David Horvitz, Oliver Laric

The Dreamers: An Echoing
Basement Roma

November 24 — December 22, 2021

Held in the frame of The Dreamers: An Echoing, CURA. presents the new work of Oliver Laric, Untitled (2021), and David Horvitz’s display and performance, How to Shoplift Books (2021).

David Horvitz
How to Shoplift Books, display and performance, 2021

David Horvitz’s artistic actions exploit the specificity of different means of communication, information channels, and relational contexts, highlighting their inherent contradictions and unprecedented potential. Presented across a variety of media, from mail art to performance, from photography to installation to incursions on the web, his works are based on the idea of movement, distance and migration. Horvitz’s aim is to connect different spheres: the virtual and the real, the private and the public, the near and the distant, the past and the future, the subject and the other. Space and time expand in multiple dimensions, showing the mesh of their relativity, rebelling against standardized measurement systems to reveal new possibilities of experience. Published in 37 languages so far, the artist’s iconic book How to Shoplift Books is a guide to 80 ways in which one can steal a book, and it was published in Serbian (both Cyrillic and Latin editions), for the occasion of the 58th October Salon. The publication was also accompanied by an improvised choral reading of the book in a Babel of voices, idioms, cultures. The ongoing translation of the book in many different languages is intended by the artist: “A cultural translation, in which I make references to local customs, folklore, cuisine, habits, holidays, superstitions…”.

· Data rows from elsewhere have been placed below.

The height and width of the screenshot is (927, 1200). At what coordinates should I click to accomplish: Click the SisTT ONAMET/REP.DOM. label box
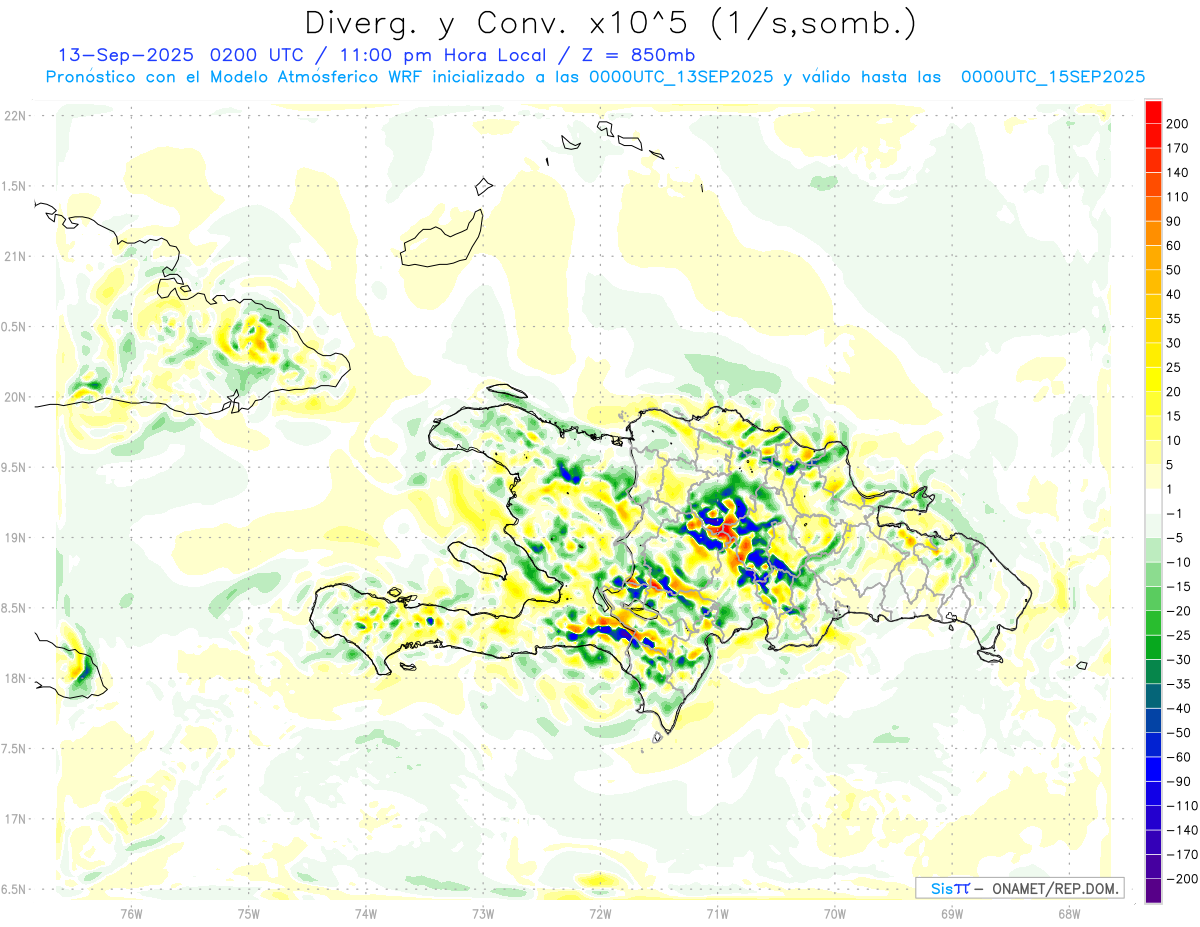point(1018,888)
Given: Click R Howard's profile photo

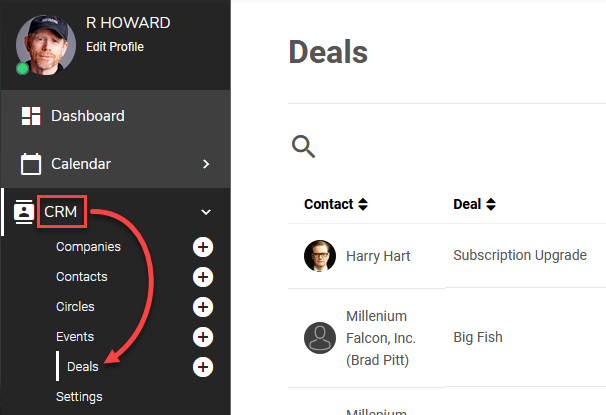Looking at the screenshot, I should pos(46,45).
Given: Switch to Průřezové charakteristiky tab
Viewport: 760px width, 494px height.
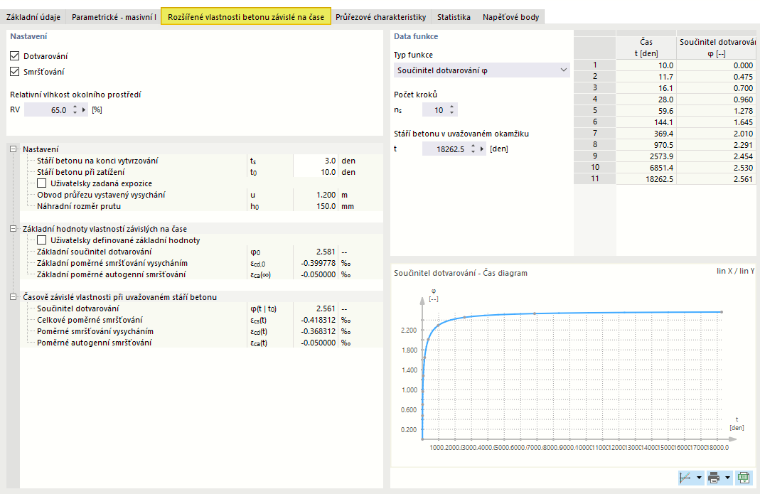Looking at the screenshot, I should tap(380, 17).
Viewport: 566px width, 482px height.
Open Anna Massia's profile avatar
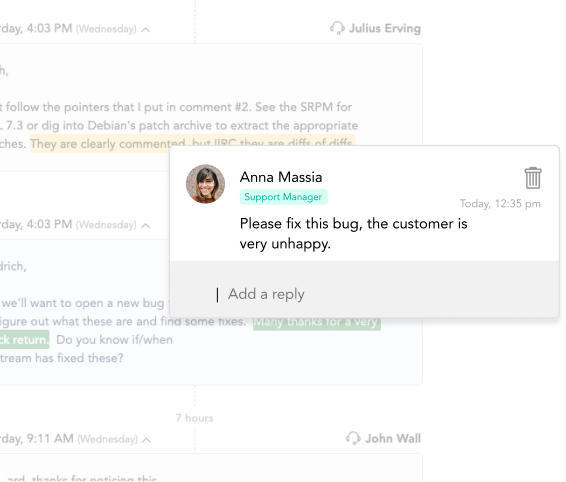(x=205, y=184)
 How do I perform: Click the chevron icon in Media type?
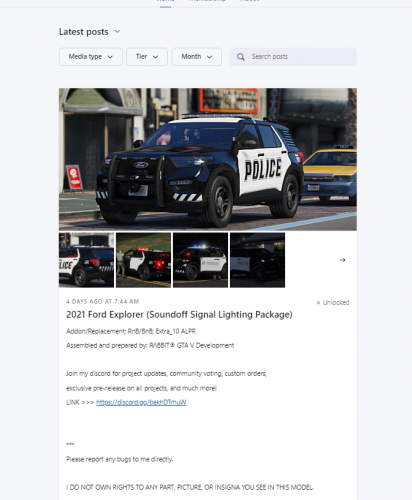(x=110, y=57)
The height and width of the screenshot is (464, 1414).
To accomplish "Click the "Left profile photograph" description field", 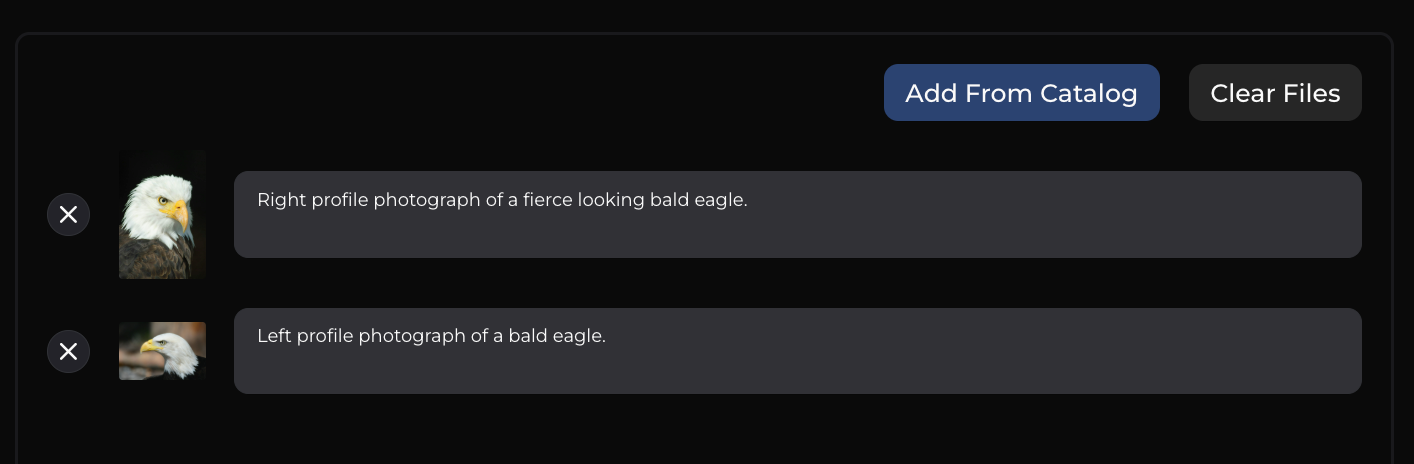I will click(797, 351).
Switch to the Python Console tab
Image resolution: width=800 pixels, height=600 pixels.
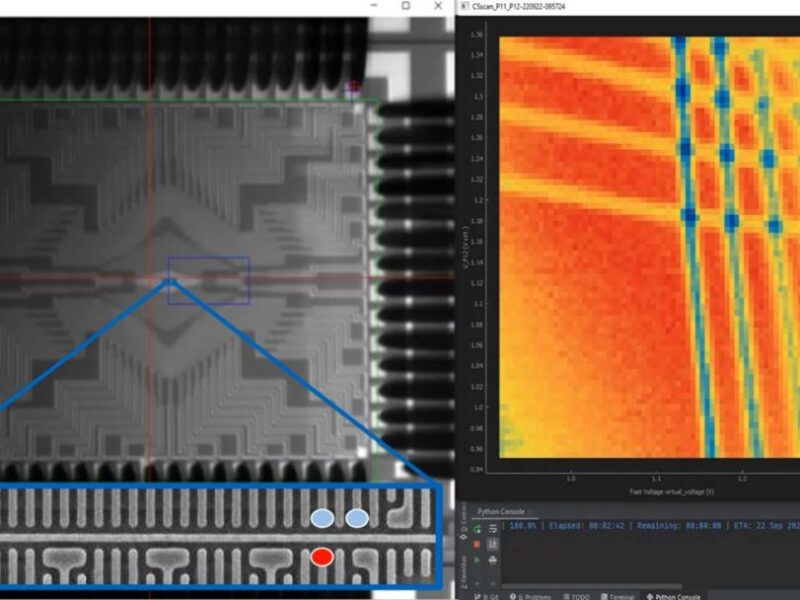(x=500, y=511)
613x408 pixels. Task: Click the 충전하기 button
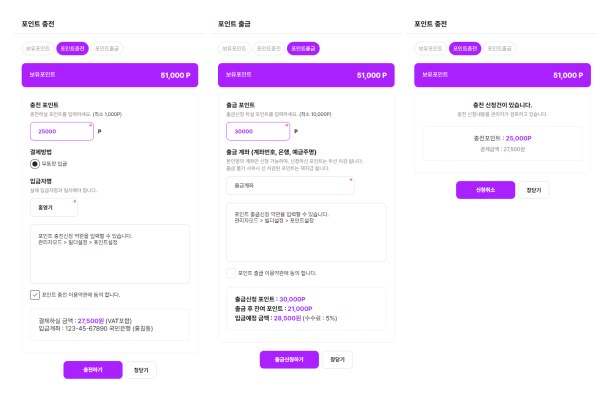(x=93, y=370)
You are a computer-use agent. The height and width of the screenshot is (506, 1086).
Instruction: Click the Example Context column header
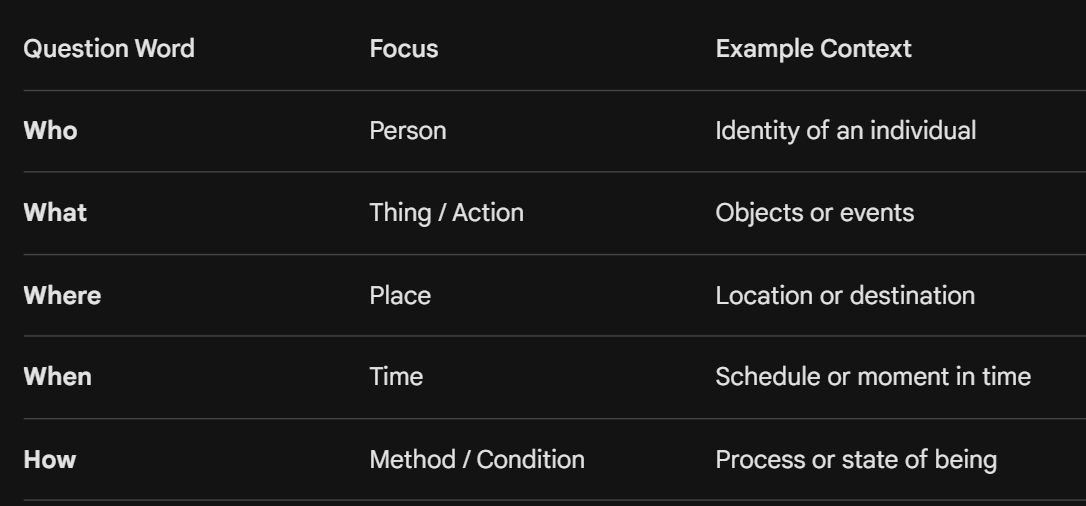coord(813,49)
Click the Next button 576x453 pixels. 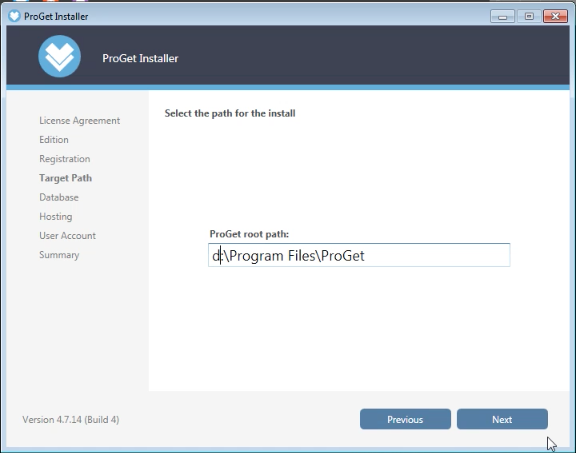(502, 419)
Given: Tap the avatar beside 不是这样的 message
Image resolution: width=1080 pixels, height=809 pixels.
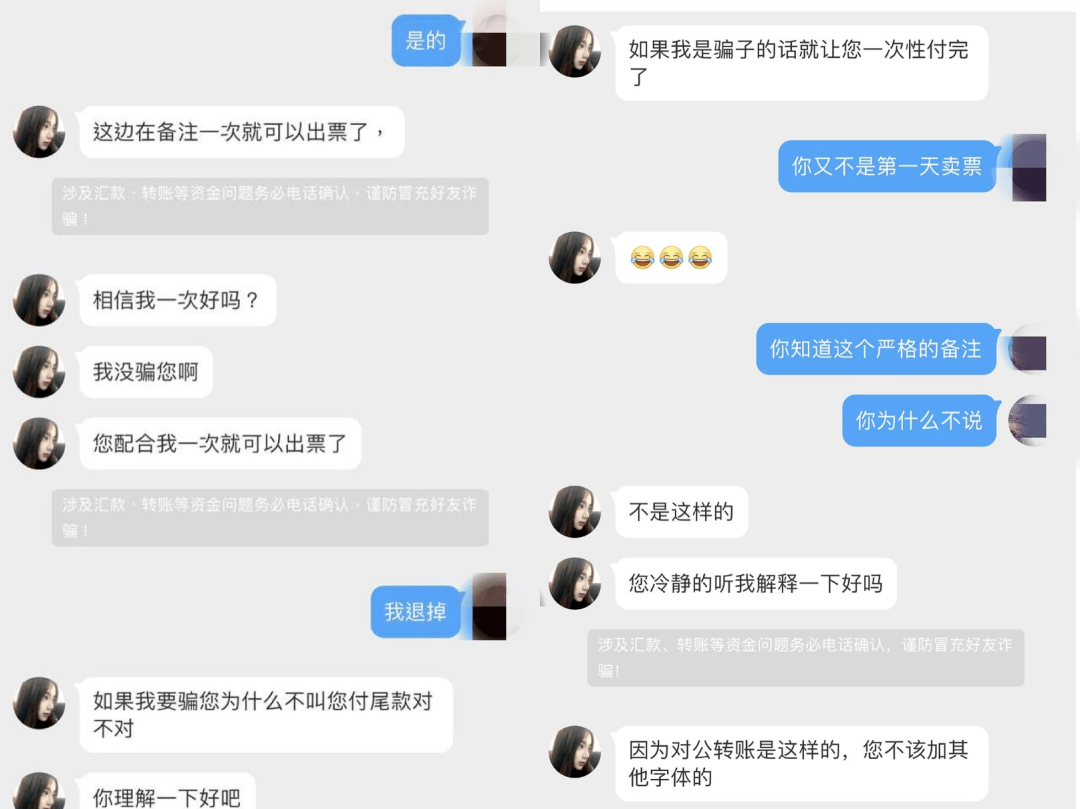Looking at the screenshot, I should pyautogui.click(x=574, y=512).
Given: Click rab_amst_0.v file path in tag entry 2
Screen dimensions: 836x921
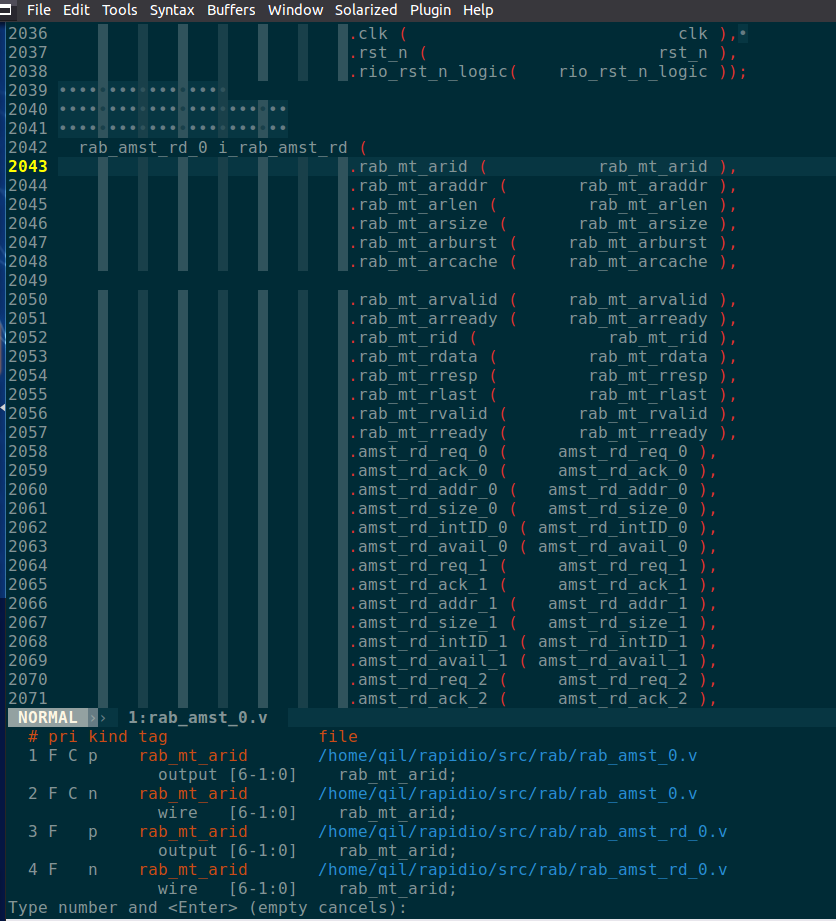Looking at the screenshot, I should click(x=507, y=794).
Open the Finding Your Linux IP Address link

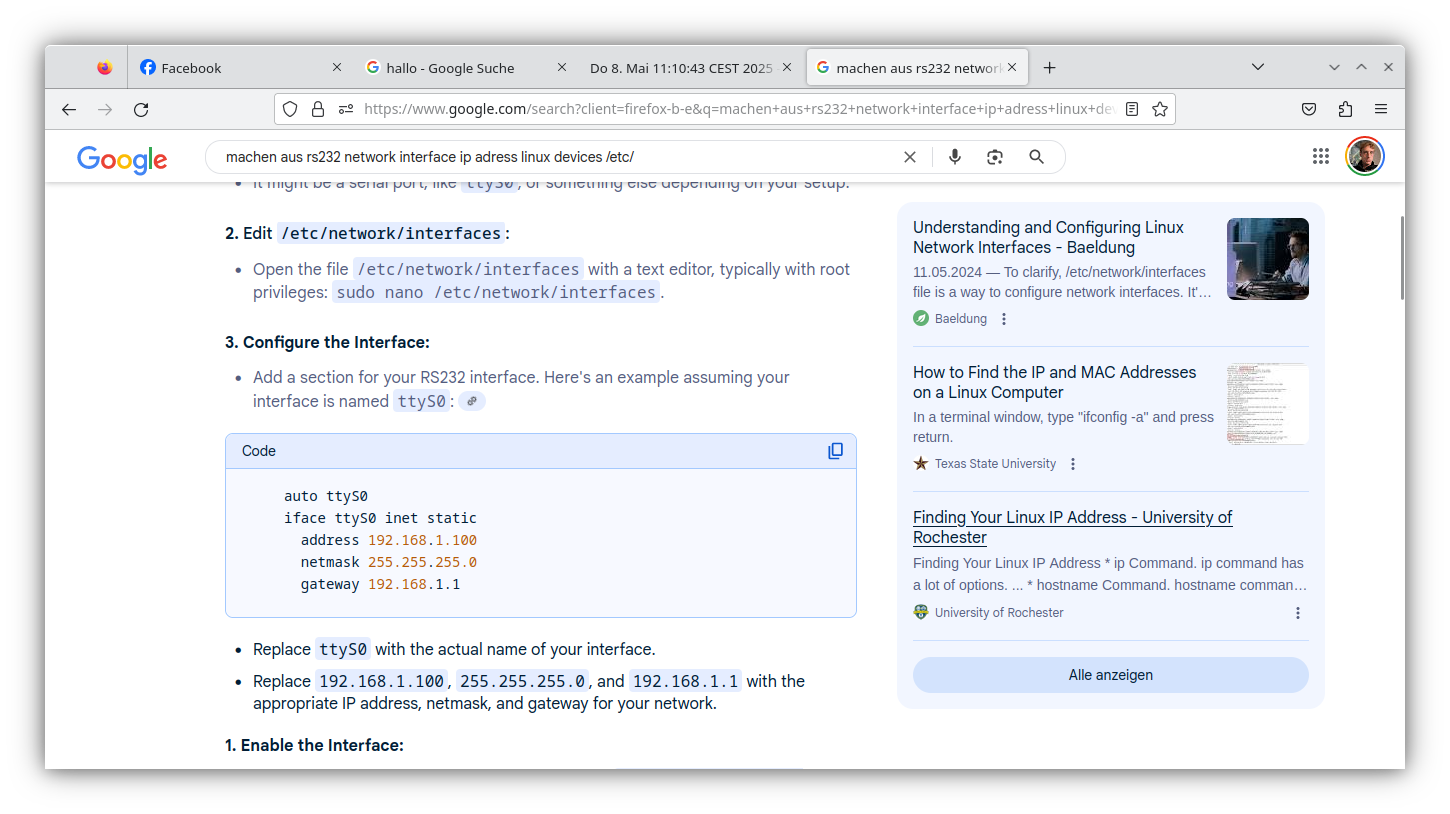tap(1071, 517)

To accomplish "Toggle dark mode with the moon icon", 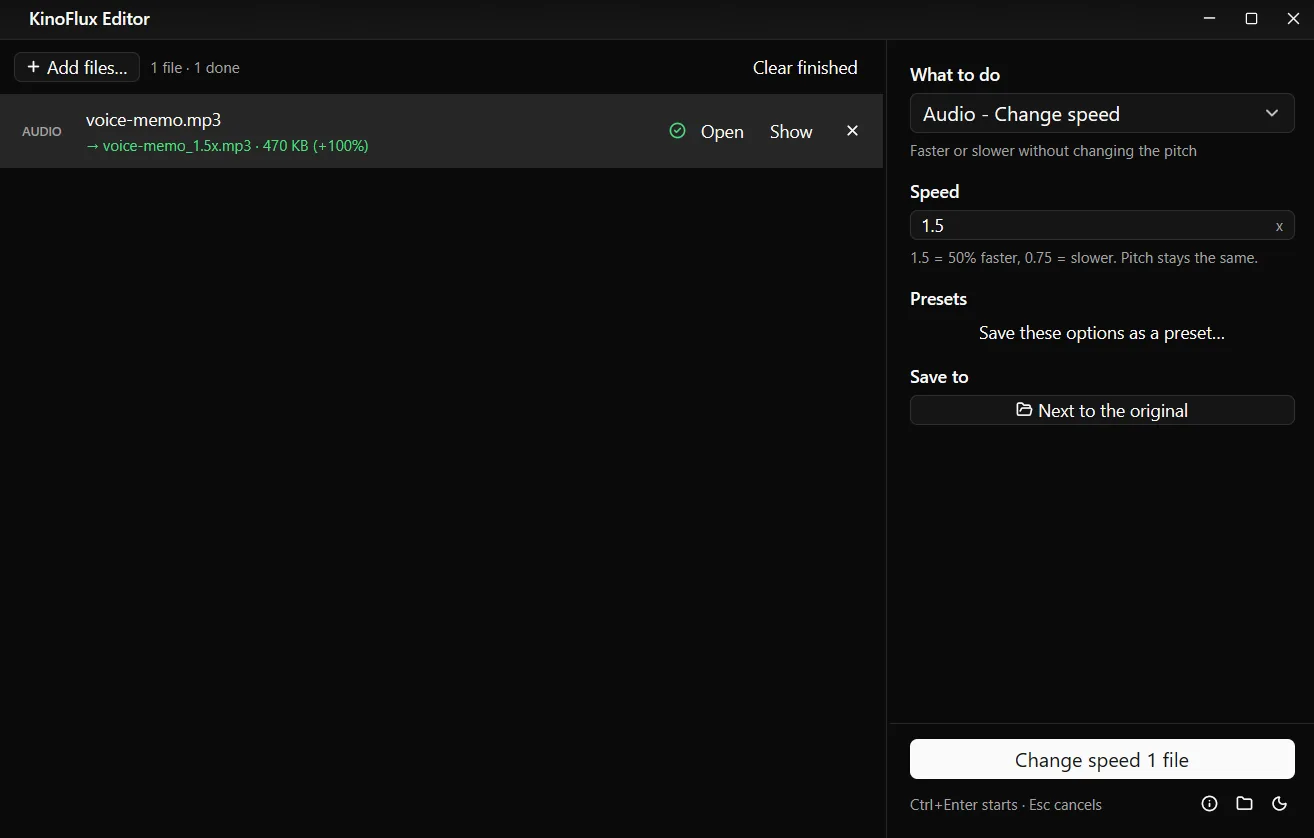I will click(1279, 803).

The performance is re-activated in Rome for this occasion, thanks to the collaboration with the foreign Academies and Institutes.

In collaboration with Edition Taube.

Oliver Laric
Untitled, 2021

Combining an interest in archeology and artistic forms of the past with the potential of 3D scanning and printing, video images and the web, Oliver Laric produces works capable of making the digital sphere communicate with physical space, in an unceasing interweaving of perspectives and levels of reading. Whether it is his polyurethane sculptures or his videos based on the manipulation of found footage taken from mass communication channels, Laric reveals his interest in the migration of forms and images from different contexts, from a chronological, spatial or semiological point of view. What is analyzed is the path of production, consumption and use of the visual in the contemporary world, which unfolds between the ideas of uniqueness and reproducibility, of authorship and anonymity, of physicality and intangibility. In Laric’s latest video production, Untitled (2021), in an infinite digital metamorphosis the organic transition from one form to another is investigated. A liquid organicity inhabits the video in a sort of primordial soup that crosses the spatiotemporal dimension to materialize in unique forms, in an incessant dialogue between nature and artifice, between real data and the surreal. “Rendered in a dimpled, luminous grey, the animated figures in Oliver Laric’s video,”—as Carson Chan argues—“appear as if captured by a scanning electron microscope, or made of hammered tin. Sharp, rhythmic cuts bring us from one tableau to the next. A praying mantis turns its head; a crab moves across the screen; flies, worms, and eukaryote-like critters swarm; a sea urchin, lobster, and horseshoe crab are held up as if by a vendor at a seafood market; an assortment of fungi fruit from various surfaces. Everything moves with a vibrant jerkiness as in stop-motion animations or time-lapse videos. There’s a sense that we’re seeing something come into being. A lumpy mass grows a head and limbs to become a man in repose. A snout protrudes from a shapeless lump to become a frog. A figure evolves from an embryonic mass. Topologically, the sea creatures, insects, humans, and fungi are all bags or vessels—wireframe nets molded into life forms.”